• [Task goal]:
The entries that follow include a run beginning at the line with "Author of A Multi-Language" and ending at the line with "ECOOP 2026 profile (72, 134)"; restate that run word for word and leave the rest out.
--- Source data Enclosed Below ---
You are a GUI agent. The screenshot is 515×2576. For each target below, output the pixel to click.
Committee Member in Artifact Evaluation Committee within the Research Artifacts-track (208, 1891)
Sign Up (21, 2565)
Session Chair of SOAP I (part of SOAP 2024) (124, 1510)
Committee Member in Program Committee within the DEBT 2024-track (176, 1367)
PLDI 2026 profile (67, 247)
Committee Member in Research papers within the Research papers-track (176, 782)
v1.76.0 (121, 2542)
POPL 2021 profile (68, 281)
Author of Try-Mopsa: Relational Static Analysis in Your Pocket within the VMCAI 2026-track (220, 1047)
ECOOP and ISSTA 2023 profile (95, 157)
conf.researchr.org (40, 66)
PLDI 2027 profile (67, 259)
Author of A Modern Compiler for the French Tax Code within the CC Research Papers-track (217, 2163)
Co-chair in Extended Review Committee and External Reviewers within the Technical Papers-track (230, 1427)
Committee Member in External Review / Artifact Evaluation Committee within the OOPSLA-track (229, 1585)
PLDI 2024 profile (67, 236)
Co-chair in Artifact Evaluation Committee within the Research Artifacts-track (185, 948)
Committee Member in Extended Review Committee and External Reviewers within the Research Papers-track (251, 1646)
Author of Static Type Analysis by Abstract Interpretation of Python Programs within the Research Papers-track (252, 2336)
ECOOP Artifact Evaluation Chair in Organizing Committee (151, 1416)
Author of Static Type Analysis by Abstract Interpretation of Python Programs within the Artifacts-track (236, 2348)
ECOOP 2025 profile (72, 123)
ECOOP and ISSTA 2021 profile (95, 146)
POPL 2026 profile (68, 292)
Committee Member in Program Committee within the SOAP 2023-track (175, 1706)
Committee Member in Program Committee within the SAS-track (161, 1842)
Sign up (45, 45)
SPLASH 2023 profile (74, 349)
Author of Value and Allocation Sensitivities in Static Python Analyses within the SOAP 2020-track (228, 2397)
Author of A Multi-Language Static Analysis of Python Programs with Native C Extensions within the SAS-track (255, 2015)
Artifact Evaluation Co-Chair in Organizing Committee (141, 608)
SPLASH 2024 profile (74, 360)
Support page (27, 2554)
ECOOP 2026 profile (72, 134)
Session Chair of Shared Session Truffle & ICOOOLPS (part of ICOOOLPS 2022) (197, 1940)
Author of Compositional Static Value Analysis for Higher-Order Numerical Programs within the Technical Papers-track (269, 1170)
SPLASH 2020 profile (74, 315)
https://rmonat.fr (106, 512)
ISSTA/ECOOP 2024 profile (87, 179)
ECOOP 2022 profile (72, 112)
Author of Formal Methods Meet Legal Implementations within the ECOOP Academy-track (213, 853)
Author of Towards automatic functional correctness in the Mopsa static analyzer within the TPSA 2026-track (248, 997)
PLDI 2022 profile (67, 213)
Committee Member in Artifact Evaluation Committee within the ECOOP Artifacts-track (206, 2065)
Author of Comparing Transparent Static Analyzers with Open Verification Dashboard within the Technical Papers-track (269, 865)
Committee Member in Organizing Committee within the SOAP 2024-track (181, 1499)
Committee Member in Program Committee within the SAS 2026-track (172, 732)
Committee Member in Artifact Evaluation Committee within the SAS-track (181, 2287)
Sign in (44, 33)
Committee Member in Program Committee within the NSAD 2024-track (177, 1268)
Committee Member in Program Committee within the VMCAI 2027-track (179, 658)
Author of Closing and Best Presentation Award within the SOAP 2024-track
--- End of Enclosed Source data ---
• [Solution to the problem]:
Author of A Multi-Language Static Analysis of Python Programs with Native C Extensions within the SAS-track (255, 2015)
Artifact Evaluation Co-Chair in Organizing Committee (141, 608)
SPLASH 2024 profile (74, 360)
Support page (27, 2554)
ECOOP 2026 profile (72, 134)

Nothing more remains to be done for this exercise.